Returns: (float) The oscillator value.
frama(source, length)
The Fractal Adaptive Moving Average (FRAMA), developed by John Ehlers, is an adaptive moving average that dynamically adjusts its lookback period based on fractal geometry.
Parameters:
source (float) : (series int/float) Series of values to process.
length (int) : (series int) Number of bars (length).
Returns: (float) The fractal adaptive moving average of the `source`.
ft(source, length)
Calculates the value of the Fisher Transform indicator.
Parameters:
source (float) : (series int/float) Series of values to process.
length (simple int) : (simple int) Number of bars (length).

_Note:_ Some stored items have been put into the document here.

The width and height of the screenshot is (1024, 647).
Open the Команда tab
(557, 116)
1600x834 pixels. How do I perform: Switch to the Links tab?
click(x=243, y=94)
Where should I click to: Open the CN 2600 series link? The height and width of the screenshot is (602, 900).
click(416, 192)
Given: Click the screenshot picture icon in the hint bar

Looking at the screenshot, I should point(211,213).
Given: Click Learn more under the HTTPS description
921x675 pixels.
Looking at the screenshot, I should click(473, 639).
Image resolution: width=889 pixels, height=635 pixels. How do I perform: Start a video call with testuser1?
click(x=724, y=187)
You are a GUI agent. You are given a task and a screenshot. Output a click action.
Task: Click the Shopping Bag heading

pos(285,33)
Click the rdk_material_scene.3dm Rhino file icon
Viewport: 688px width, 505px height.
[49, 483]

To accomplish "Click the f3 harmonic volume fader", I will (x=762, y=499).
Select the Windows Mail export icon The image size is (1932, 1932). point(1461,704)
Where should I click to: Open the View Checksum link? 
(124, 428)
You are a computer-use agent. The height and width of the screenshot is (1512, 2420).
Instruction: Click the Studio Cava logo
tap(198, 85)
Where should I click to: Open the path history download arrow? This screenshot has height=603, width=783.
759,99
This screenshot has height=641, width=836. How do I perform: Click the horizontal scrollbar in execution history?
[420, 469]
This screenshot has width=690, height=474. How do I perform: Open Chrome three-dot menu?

Returns: (float) The oscillator value.
ht(source)
Calculates the value of the Hilbert Transform indicator.
Parameters:
source (float) : (series int/float) Series of values to process.
Returns: (float) The oscillator value.
ichimoku(conLength, baseLength, senkouLength)
Calculates values of the Ichimoku Cloud indicator, including tenkan, kijun, senkouSpan1, senkouSpan2, and chikou. NOTE: offsets forward or backward can be done using the `offset` argument in `plot()`.
Parameters:
conLength (int) : (series int) Length for the Conversion Line (Tenkan). The default is 9 periods, which returns the mid-point of the 9 period Donchian Channel.
baseLength (int) : (series int) Length for the Base Line (Kijun-sen). The default is 26 periods, which returns the mid-point of the 26 period Donchian Channel.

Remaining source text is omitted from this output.